The Sword’s Loose Approach Pays Off on ‘High Country’

In Music Stories by Mike Gibsonleave a COMMENT

When Austin, Tex.-based rock outfit the Sword released its fifth album, High Country, in 2015, some fans groused that the band was selling out, having jettisoned the doom-y proto-metal vibe of earlier platters in favor of a more relaxed brand of traditional blues rock, a sound redolent of 1970s-style AOR.

Guitarist Kyle Shutt has heard the whining, but he says he and his fellow Swordsmen have no regrets. “I’m not the 21-year-old who recorded Age of Winters [the band’s first record, from 2006] in our bass player’s kitchen,” says Shutt, who joined with singer/guitarist J.D. Cronise in forming the band in 2003. “If someone says, ‘I’m you’re biggest fan, but I hate your new record,’ my feeling is that, well, you missed the boat.

“We’re not doing this to make everybody happy. We’re doing this because this is what we do. It seems that people either love this record or they hate it. And to me, that’s a sign we probably did it right.”

The truth is that High Country is not such a radical departure from the rest of the band’s recorded output.
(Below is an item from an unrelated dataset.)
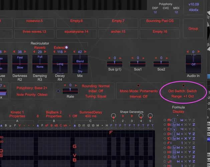
Task: Open Kinetic 1 Properties
Action: [17, 114]
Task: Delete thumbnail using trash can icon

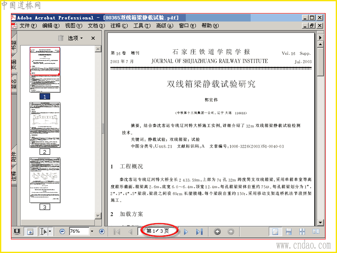Action: coord(61,38)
Frontman Cronise’s hoarse, incantatory vocals still define the record as distinctively Swordian, as does Shutt’s vintage tonal palette.
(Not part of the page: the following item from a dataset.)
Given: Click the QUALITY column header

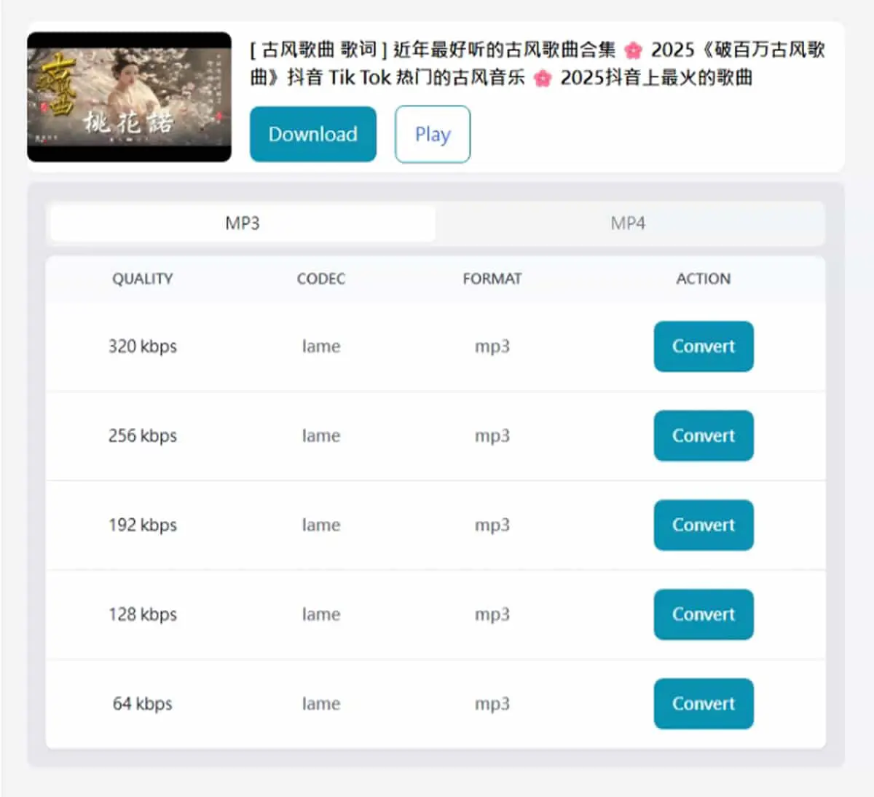Looking at the screenshot, I should 143,279.
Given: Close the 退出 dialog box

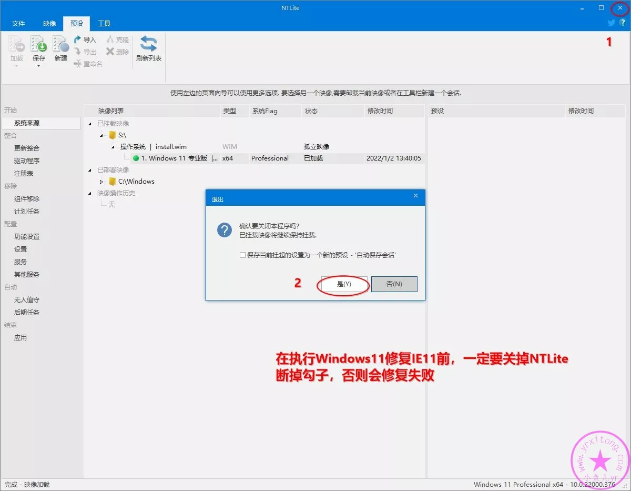Looking at the screenshot, I should (415, 196).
And each of the band’s preceding four albums has been possessed of a character and a complexion all its own, while still remaining of a piece with the rest of the Sword’s oeuvre; note the sludgy Sabbath-isms of Age of Winters, for instance, giving way to the early ’80s thrash allusions on the follow-up Gods of the Earth.

Shutt says the changes from one album to the next were never really planned—at least not until it came time to begin work on what would become High Country. “In the past, we never really discussed any specific intent,” he says. “We always just seemed to know what we needed for a particular record.

“We all live in different places, geographically, so usually we wrote songs independently, came in with songs ready, and then somehow knew what we wanted to do. This is the first time we sat down and discussed it, where we each brought in ideas that weren’t necessarily developed yet. We didn’t have a blueprint for this one. We bounced ideas around a lot, talked about it, said, okay, what do we want to do now?”

Shutt notes that band also took a looser approach in laying tracks for High Country. “We used to put down the parts over and over again, until we thought it was perfect,” he says. “This time, we didn’t care if it was perfect. We just wanted it to sound cool.”

But for all the lamentations of doom-rock diehards, the Sword must be doing something right, as their international profile has grown with each successive release. Its last two records, High Country and 2012’s Apocrypha, both hit the top 30 of the Billboard 200, and High Country marks the first time the band has charted outside the U.S. and the U.K.

“We couldn’t have done it without some luck, and without taking advantage of every opportunity,” Shutt says. “But I also think our success has something to do with the fact that we always did exactly what we wanted to do. And we’ll keep on doing what we want to do. We’re just a group of real guys who worked hard, did it our way, and built from the ground up.”

The Sword plays at the International (940 Blackstock Ave.) on Friday, May 6, at 8:30 p.m. Monster Truck and Purson open. Tickets are $15/$18 the day of the show. 18 and up.